Diritti

Afghanistan: continuano le proteste per il diritto allo studio, in un’atmosfera sempre più tesa

Dopo l’attentato di venerdì in un’aula studio di Kabul, in cui hanno perso la vita almeno 49 persone, perlopiù studentesse, i fondamentalisti islamici hanno soffocato con la violenza le ribellioni femminili
Una donna afghana con un burqa chiede l'elemosina presso la Moschea Blu, ritenuta da alcuni musulmani il luogo della tomba di Ali ibn Abi Talib, cugino e genero del Profeta Maometto, a Mazar i Sharif, nel nord dell'Afghanistan.
Una donna afghana con un burqa chiede l'elemosina presso la Moschea Blu, ritenuta da alcuni musulmani il luogo della tomba di Ali ibn Abi Talib, cugino e genero del Profeta Maometto, a Mazar i Sharif, nel nord dell'Afghanistan. Credit: EPA/SAYED MUSTAFA
Chiara Manetti
Chiara Manetti giornalista
Tempo di lettura 4 min lettura
3 ottobre 2022 Aggiornato alle 21:00

Picchiate, ferite, umiliate, disperse con lo spray al peperoncino. Non lascia spazio a equivoci il trattamento riservato alle donne afghane da parte dei talebani durante le proteste contro l’attacco che venerdì ha ucciso decine di studentesse: il dissenso va zittito, anche ricorrendo alla violenza.
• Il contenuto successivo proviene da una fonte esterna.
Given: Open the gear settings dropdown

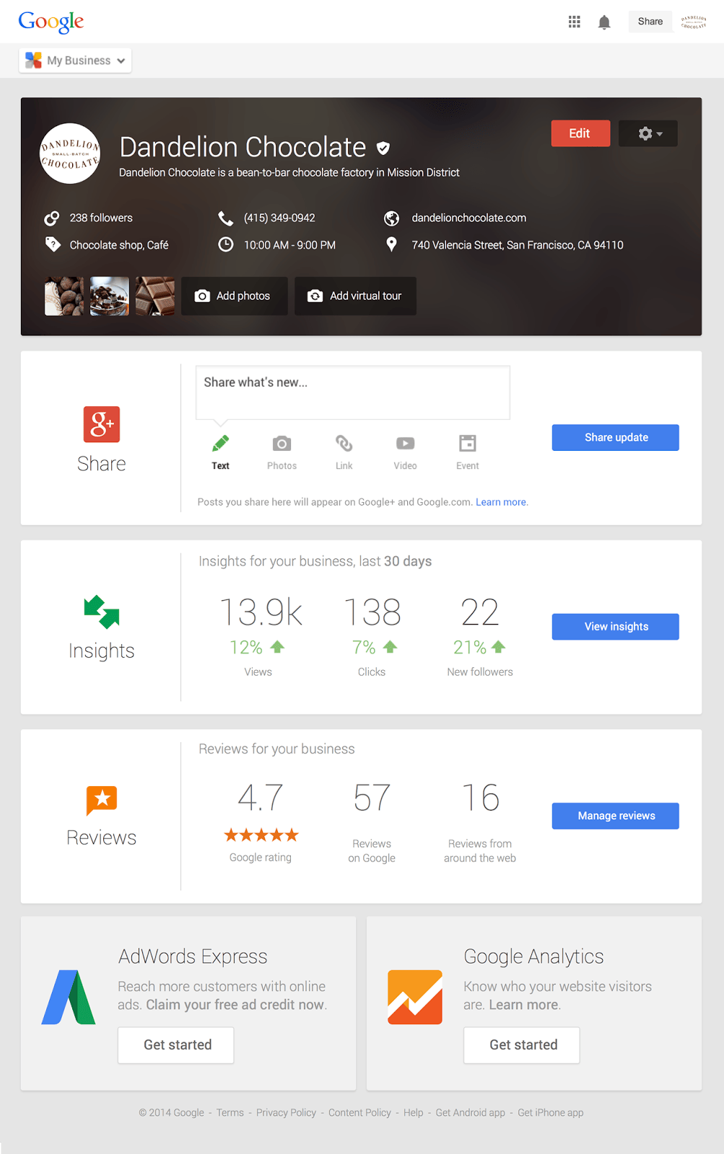Looking at the screenshot, I should [648, 133].

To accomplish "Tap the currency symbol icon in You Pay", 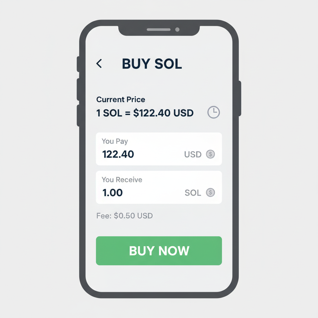I will [x=211, y=154].
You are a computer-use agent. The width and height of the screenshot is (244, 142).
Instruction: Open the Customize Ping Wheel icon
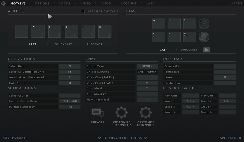(146, 113)
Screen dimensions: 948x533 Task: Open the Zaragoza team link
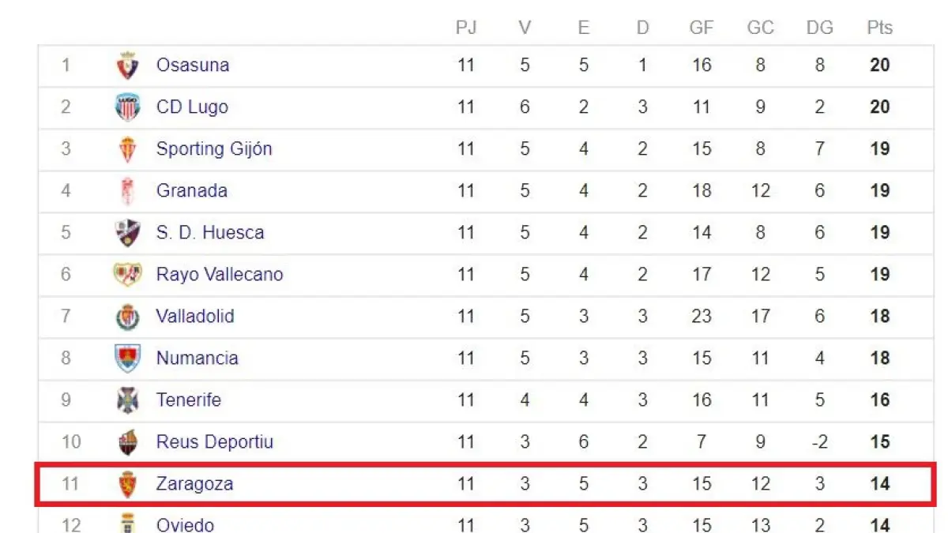195,483
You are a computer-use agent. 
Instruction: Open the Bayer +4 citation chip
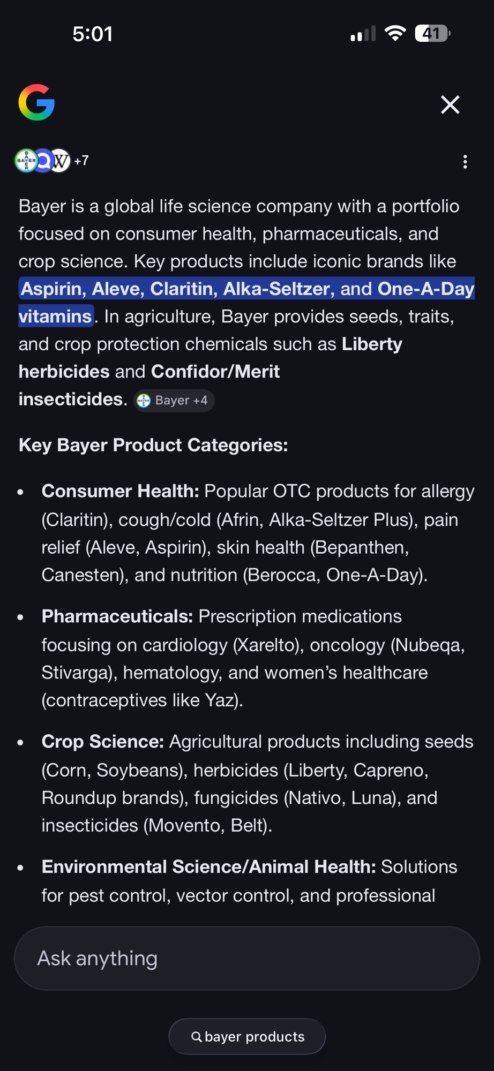[x=174, y=401]
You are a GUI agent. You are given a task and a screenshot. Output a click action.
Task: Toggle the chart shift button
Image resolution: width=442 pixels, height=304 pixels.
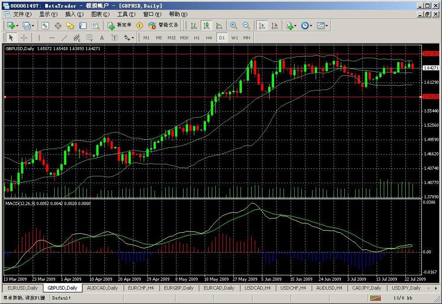pos(275,26)
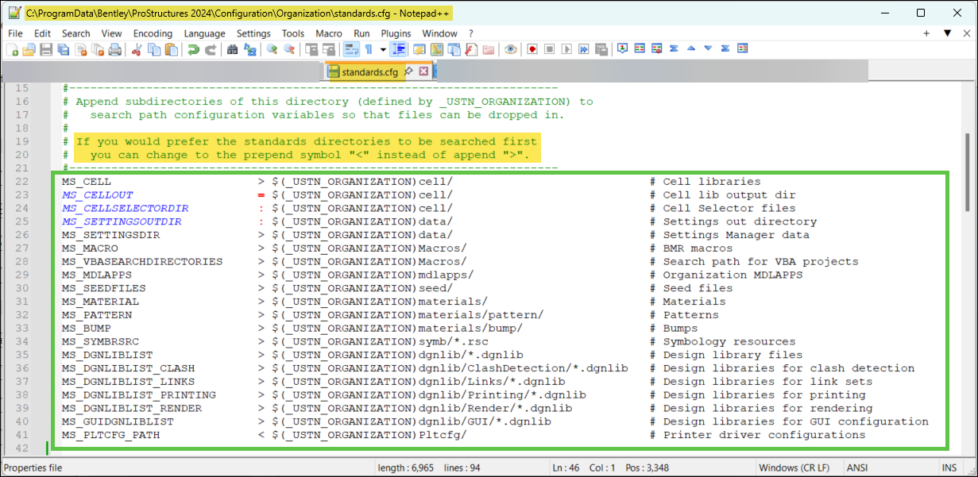The image size is (978, 477).
Task: Toggle file monitoring eye icon
Action: (x=511, y=49)
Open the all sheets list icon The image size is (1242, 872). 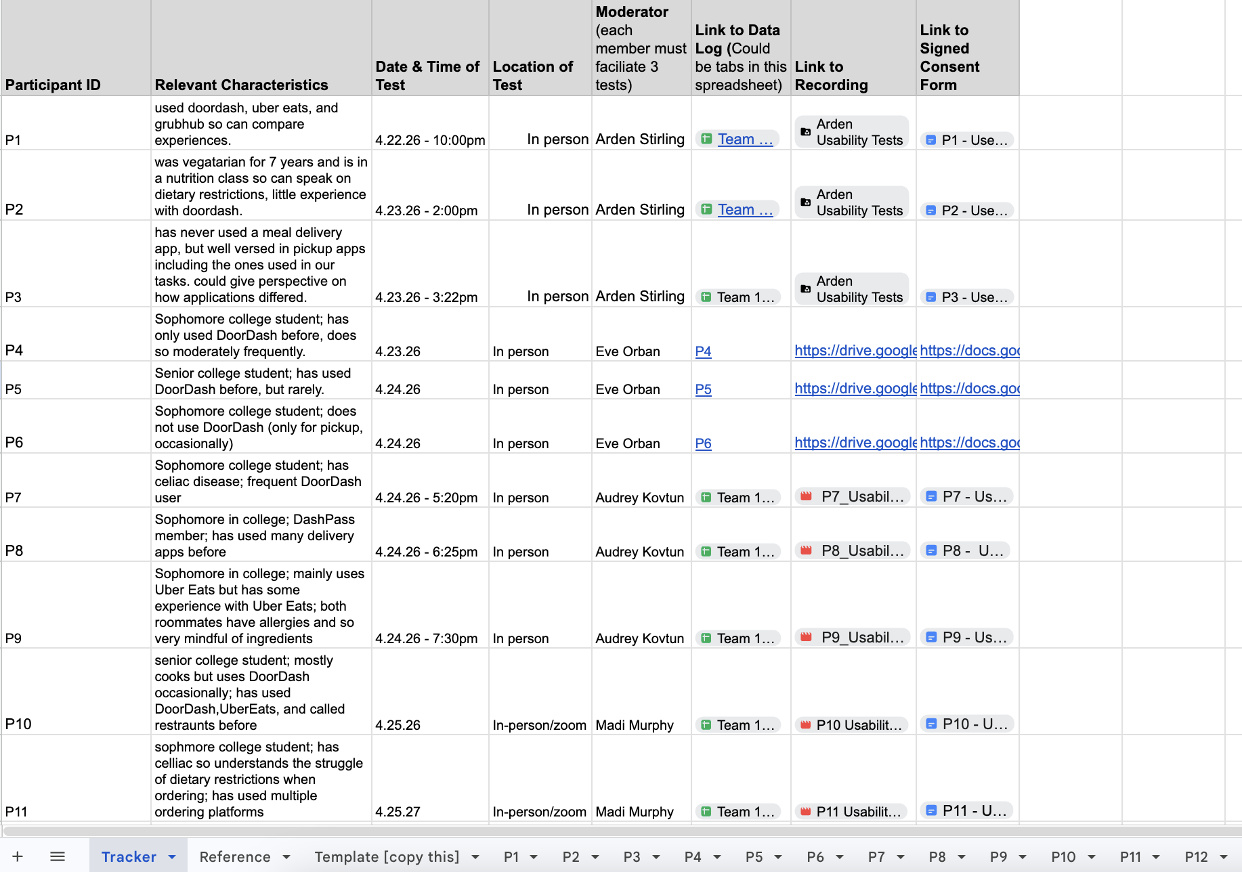[x=58, y=856]
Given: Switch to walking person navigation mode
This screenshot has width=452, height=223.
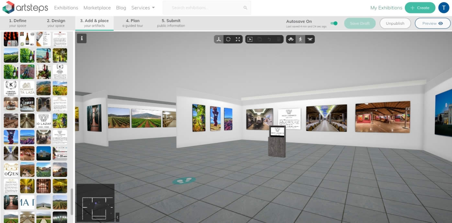Looking at the screenshot, I should pos(300,39).
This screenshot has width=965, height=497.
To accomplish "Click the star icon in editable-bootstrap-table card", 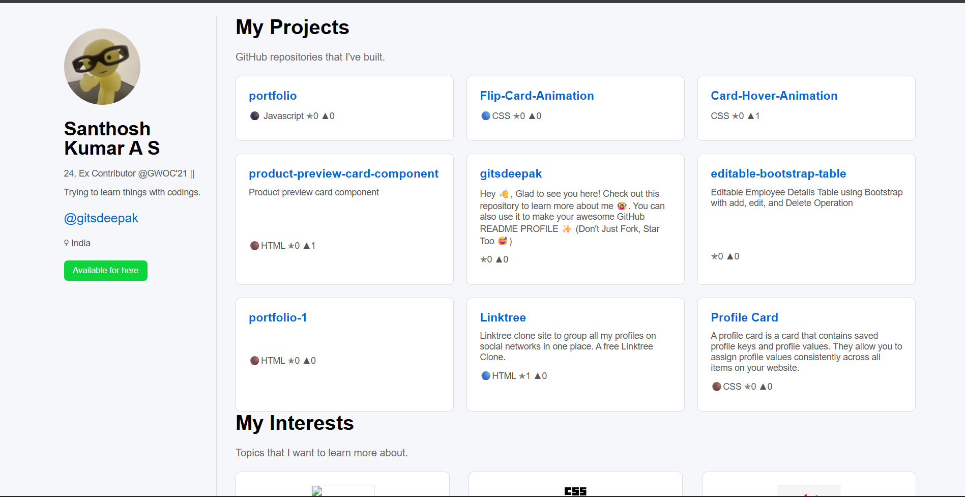I will tap(714, 256).
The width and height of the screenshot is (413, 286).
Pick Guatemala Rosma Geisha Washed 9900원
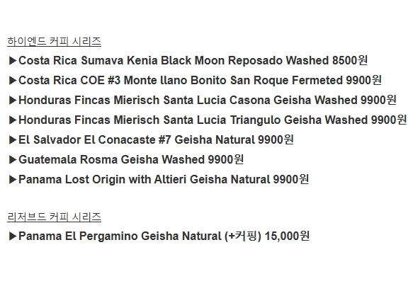click(x=131, y=160)
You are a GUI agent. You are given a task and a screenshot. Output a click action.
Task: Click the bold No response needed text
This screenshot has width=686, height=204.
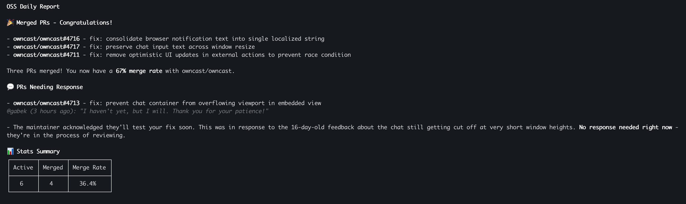625,127
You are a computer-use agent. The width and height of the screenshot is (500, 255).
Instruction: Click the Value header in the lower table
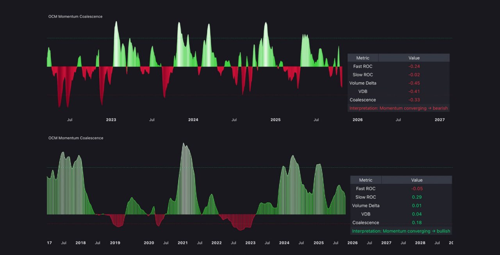417,180
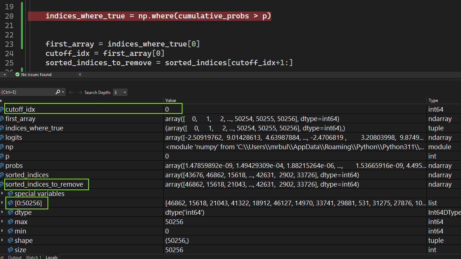The image size is (461, 259).
Task: Click the green No issues found checkmark
Action: coord(17,75)
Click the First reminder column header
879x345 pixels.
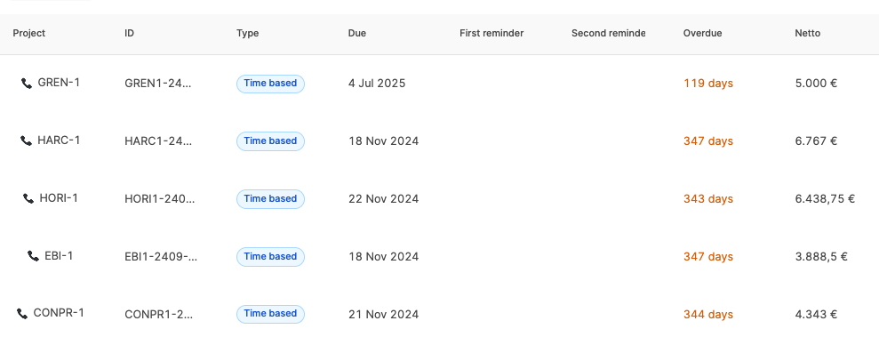pos(491,33)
Eppure, in Afghanistan, le donne non si arrendono. Venerdì 30 settembre, un attentatore suicida si è fatto esplodere nel centro di tutoraggio privato Kaaj Educational Center di Kabul, provocando la morte di almeno 49 persone, perlopiù studentesse Hazara tra i 18 e i 24 anni (anche se il ministero dell’Interno parla di 25 vittime), che stavano svolgendo dei test di preparazione agli esami di ammissione all’Università. La comunità Hazara è una minoranza composta principalmente da musulmani sciiti nell’Afghanistan a maggioranza sunnita.

L’agenzia di stampa Reuters riporta che, secondo un testimone, l’aggressore si sia volutamente diretto verso la parte della classe in cui le giovani donne sedevano separate dai loro coetanei maschi, provocando un alto numero di vittime femminili. «Se donne e ragazze vengono uccise per il semplice atto di voler sostenere un esame, significa solo che l’Afghanistan è diventato un luogo in cui non sono più al sicuro», ha twittato UN Women Afghanistan.

Il giorno dopo, le afghane hanno deciso di scendere in piazza. L’hashtag che circolava su Twitter “Stop Hazara Genocide” si è tramutato in un grido di dissenso poi soffocato dai talebani pochi minuti dopo l’inizio della manifestazione: le testimoni hanno parlato al Guardian di insulti, violenza fisica e colpi d’arma da fuoco. «Stavamo marciando insieme e invocando giustizia per le nostre sorelle Hazara che sono state uccise ieri. Questo è un genocidio degli Hazara e tutto ciò che vogliamo sono istruzione e libertà», ha detto al quotidiano britannico una testimone. Un’altra, ferita, ha detto che «i talebani non ci proteggeranno mai e non possono rappresentarci nella comunità internazionale. Ci hanno attaccato con il calcio delle loro pistole e ci hanno picchiato. Sto ancora soffrendo mentre parlo».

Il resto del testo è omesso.